Она засмеялась жеманным смехом, похожим на звяканье бутылок.
— Это клуб Деке, — добавила она. — Он привез Джека из Англии.
— А... — снова протянул я.
— Он был знаменит в начале семидесятых, я имею в виду Джека. А клуб просто фантастический.
— Надо как-нибудь зайти туда.
— Конечно, — сказала она. — У старины Джека чудесный голос. Особенно когда он поет старые песни.
Она замолчала, глядя на меня туманно-хищным взором. Я следил за Хелен, которая сидела, подперев подбородок длинными загорелыми руками и с обожанием глядя на Шварца. Есть вещи, которые я не могу переваривать, и одна из них — это люди, которые поют, как этот Шварц. Я вышел из зала, где стояло пианино, под трезвым и деланно безразличным взглядом Джима Громилы.

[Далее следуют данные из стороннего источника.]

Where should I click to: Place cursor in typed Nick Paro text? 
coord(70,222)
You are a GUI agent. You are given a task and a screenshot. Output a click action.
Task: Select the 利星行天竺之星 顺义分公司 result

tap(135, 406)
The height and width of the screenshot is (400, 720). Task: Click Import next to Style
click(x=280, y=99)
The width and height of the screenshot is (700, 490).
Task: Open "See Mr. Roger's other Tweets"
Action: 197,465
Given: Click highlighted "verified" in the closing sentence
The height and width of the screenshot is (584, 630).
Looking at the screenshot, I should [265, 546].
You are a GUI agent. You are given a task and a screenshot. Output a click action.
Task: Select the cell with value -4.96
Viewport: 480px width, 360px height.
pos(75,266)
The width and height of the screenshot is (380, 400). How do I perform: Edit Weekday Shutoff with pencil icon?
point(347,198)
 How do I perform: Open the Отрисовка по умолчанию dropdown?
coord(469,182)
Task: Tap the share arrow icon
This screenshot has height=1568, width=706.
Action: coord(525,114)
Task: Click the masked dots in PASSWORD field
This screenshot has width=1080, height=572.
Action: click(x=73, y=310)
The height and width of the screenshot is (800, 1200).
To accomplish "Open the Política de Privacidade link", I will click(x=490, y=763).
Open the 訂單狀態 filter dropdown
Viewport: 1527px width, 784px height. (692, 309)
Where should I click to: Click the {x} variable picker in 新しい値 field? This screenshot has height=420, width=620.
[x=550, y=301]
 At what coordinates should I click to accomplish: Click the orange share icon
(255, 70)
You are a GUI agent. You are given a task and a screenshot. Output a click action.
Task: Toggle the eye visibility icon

За лестничной площадкой позади зала было нечто вроде галереи, где висели картины в рамах, купленных в универсальных магазинах. Да и большая часть самих картин казалась приобретенной там же, кроме одной, на которой была изображена старая женщина. Это явно был портрет, написанный с фотографии.
Но даже искажения, допущенные художником, не могли скрыть значительность этого лица, грубого и уродливого, глядящего в этот мир, где женщина, конечно, занималась не пустяками. Это было лицо призового бойца, лицо самого Деке в женском варианте.
Я было собрался вернуться в зал. И тут услышал голоса на лестничной площадке. Один из них принадлежал Деке Келльнеру. Другой — Поулу. Я замер, затаив дыхание.
— Но ведь был шторм! Я ничего не мог поделать. Честно. Я сделал все, что мог...
— Но это ничего не дало, — возразил Деке. Голос у него был спокойный и рассудительный. — Поул, вы доставили мне много дополнительных трудностей. Это очень неприятно.
Он возвысил голос и позвал:
— Джим!
Дверь из зала отворилась. Я еле успел отступить за большую бронзовую вазу с засушенным папирусом. В проход ввалился Джим Громила. Его толстые руки разминали массивные плечи.
— Все, что я мог сделать, — начал было Поул, — все...
Я никогда не слышал у него такого испуганного тона.
— Немного поздновато, — сказал Келльнер, и его голос стал походить на грозное мурлыканье. Я представил себе его улыбку на красно-коричневом лице.
— Джим, мистер Уэлш собирается спуститься по этой лестнице.
Поул хотел что-то сказать, но не успел. Раздался странный звук, нечто среднее между ворчанием и стоном. Потом послышалось падение тела и громкий смех, смех Деке Келльнера. Я выскочил на лестничную площадку.